2026-03-13
8 min read
Housing and Urban Development
The Housing Australia Future Fund promised to catalyse 30,000 social and affordable homes. Six months after the first investments, we tracked actual construction starts against the targets.
The Housing Australia Future Fund (HAFF) was legislated in September 2023 with a $10B investment fund, the returns from which would finance 30,000 new social and affordable homes over five years. Housing Australia (the new entity managing the fund) made its first investment commitments in September 2025. Six months later, we tracked the results.
1,847
homes with construction started (vs 6,000 target)
Housing Australia has committed funding for 8,200 dwellings across 47 projects. But commitment is not construction.
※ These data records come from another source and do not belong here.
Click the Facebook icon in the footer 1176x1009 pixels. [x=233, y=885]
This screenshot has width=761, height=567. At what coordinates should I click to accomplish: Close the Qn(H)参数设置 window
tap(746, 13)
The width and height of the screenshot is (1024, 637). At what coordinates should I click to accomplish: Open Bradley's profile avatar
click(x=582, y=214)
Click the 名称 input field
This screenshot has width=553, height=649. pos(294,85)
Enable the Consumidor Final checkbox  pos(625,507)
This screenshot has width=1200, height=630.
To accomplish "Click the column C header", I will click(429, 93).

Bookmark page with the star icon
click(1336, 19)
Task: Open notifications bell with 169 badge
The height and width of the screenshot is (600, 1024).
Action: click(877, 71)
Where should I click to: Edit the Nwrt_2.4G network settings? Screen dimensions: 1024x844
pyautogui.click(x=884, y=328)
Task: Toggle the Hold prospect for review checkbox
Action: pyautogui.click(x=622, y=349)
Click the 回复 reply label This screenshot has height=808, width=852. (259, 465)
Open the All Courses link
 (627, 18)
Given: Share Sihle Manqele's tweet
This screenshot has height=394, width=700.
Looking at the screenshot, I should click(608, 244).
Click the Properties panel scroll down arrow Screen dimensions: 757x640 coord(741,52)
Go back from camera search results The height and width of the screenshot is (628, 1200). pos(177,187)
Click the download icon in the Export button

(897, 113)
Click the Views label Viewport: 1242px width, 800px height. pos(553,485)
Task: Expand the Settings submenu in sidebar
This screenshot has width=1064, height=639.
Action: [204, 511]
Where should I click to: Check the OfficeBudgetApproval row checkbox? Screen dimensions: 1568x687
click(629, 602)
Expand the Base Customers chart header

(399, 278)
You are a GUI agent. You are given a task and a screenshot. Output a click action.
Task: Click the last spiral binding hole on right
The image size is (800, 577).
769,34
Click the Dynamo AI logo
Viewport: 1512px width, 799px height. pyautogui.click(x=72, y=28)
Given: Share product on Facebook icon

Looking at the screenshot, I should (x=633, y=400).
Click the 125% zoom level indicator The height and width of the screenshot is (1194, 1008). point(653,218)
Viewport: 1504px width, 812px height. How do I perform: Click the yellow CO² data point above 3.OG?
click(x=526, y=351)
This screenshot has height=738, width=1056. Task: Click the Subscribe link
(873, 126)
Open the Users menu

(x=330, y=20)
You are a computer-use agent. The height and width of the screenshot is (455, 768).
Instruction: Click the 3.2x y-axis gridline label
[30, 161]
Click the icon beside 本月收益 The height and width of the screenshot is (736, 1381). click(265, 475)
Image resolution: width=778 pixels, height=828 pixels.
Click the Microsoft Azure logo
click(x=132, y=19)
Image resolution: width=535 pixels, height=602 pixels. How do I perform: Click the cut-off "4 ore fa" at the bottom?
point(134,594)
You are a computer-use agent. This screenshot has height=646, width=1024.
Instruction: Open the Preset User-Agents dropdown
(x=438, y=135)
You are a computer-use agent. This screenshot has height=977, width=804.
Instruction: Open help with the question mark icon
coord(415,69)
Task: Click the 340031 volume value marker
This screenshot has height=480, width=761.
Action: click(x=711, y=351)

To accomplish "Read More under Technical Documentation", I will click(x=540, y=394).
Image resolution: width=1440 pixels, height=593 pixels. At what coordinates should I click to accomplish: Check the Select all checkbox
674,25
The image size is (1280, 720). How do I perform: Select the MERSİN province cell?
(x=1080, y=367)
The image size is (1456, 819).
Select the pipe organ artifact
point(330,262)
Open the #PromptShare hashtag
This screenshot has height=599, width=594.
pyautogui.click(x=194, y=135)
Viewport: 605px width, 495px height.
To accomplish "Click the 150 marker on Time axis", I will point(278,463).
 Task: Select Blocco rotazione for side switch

Of those 8,200, only 1,847 have broken ground. The remainder are in various stages of planning approval, design, or procurement. At the current rate, the 30,000 target by 2028 would require a dramatic acceleration that the construction industry says is not feasible given current labour and material constraints.
“You can't build houses without builders. We're competing for the same workforce as the infrastructure boom, the renewable energy transition, and private residential construction. Something has to give.”
— Master Builders Australia CEO, Housing Industry Forum (Feb 2026)
Of the 1,847 dwellings under construction, 62% are in metropolitan areas of Sydney, Melbourne, and Brisbane. Only 11% are in regional areas, despite regional Australia having some of the most acute housing shortages. Housing Australia says regional projects face longer planning timelines and higher per-unit costs.
“I waited 4 years on the social housing list. Four years. With two kids. They told me I wasn't priority enough.”
— Single mother, public housing waitlist, South Australia
The $10B fund generated returns of $680M in its first year — above the projected $500M. This is good news for the fund's sustainability but hasn't translated into faster delivery on the ground. The bottleneck is not funding availability but construction capacity and planning approvals.
“We've been saving for 8 years and the goalpost keeps moving. Every year the deposit we need goes up by more than we can save. It's like running on a treadmill.”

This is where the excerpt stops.